Оценить:
 Рейтинг: 0

Вариант

Год написания книги
1910
<< 1 ... 6 7 8 9 10 11 12 13 >>
На страницу:
10 из 13
Настройки чтения
Размер шрифта
Высота строк
Поля

Жена, услышав шум в спальне, вбежала с телеграммой в руках.

– От Елецкого, – проговорила она, целуя мужа.

Кольцов жадно схватил телеграмму:

«Из ваших вариантов останавливаюсь на линии прошлого лета. О радиусе и тоннели при теперешних условиях не может быть и речи».

Вежливый тон телеграммы успокоил Кольцова.

– Ну, вот это ответ. По крайней мере никакой пищи нет досужим сплетникам. Ясно, что в одном и том же месте двух линий сразу нельзя выбрать, а так как обе мои, то ничего и обидного нет. За эту деликатность я ужасно люблю Елецкого, – говорил Кольцов повеселевшим тоном.

Жена Кольцова тоже просияла, увидев, какое действие произвела телеграмма на мужа.

За чаем Кольцов сказал ей, что решил сам ехать.

– Без разрешения? – спросила, испугавшись, жена.

Кольцов не ответил, так как и сам не знал, как быть.

С одной стороны, нужно было торопиться, а разрешение затягивало отъезд, да и сомнительна была возможность его получения в данный момент, с другой – ехать без разрешения было невежливо и, пожалуй, рисковало.

– Могу испортить все дело. Он сам такой деликатный и терпеть не может неделикатности в других.

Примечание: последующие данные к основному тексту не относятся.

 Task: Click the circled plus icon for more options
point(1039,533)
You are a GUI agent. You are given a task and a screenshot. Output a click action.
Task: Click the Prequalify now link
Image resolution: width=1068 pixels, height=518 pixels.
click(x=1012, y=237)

Решено было так. Кольцов телеграфировал Вельскому, чтоб тот действовал в смысле вызова его, Кольцова, для личных объяснений. Елецкому Кольцов послал телеграмму в двести пятьдесят слов. Тон телеграммы мало было бы назвать горячим. Страстные доводы Кольцов закончил следующими словами: «Прошу извинить за настойчивость, необходимость варианта настолько очевидна, что не может пройти незамеченным. Во избежание справедливых нареканий в будущем вынужден беспокоить вас просьбой разрешить лично приехать».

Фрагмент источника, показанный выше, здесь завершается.